Introduction: Antifungal Lock Therapy (AfLT) in patients with fungemia and valuable long-term CVCs is an acceptable treatment with catheter salvage about 75%. The common approach locks the catheter with an antifungal agent of a proper solution, at least for 12h/24h, in conjunction with systemic antifungal therapy. Ethanol 70% lock is an alternative approach which could augment the success rate. The aim of the current case report is to present the successful eradication of Candida parapsilosis fungemia and Hickman catheter salvage with Dual AfLT in a pediatric PICU patient.

Patient presentation: A 7mo, 8kg infant (F) was admitted in PICU with severe bronchiolitis. Due to prolonged PICU stay and mechanical complications of prior CVCs (DVT on both femoral veins), a two lumen, 7F, Hickman catheter was inserted on 40th day. On the 50th day a Candida parapsilosis fungemia was developed in a screening blood culture (BC) followed by 3 more positive BC till the 54th day. Peripheral veins were inserted and systemic Liposomal amphotericin B (L-AMB) therapy was started in parallel with AfLT (2mg/ml, 4 ml/each lumen, changed/12h). One day later, to enhance results, ethatol 70% was added (2 ml/each lumen) interchangeably (12h L-AMB/12h ethanol), plus systemic voriconazole.

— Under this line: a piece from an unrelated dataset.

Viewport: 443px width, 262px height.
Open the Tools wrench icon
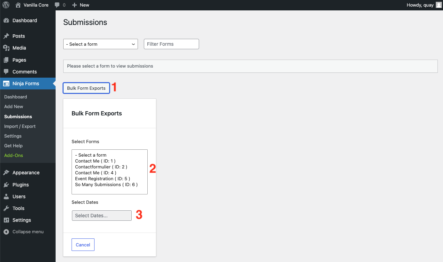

Results: BC became negative on 2th treatment day and therapy was continued for additional 14 days. No serious adverse effect was recorded. The patient was discharged with a tracheostomy, spontaneously breathing on 98th day and remains infection free.

Conclusions: Given the integral role of long-term CVC and the limited venous access in PICU pts, dual AfLT appears to be a promising strategy as an adjunctive therapy for fungemia treatment and catheter salvage.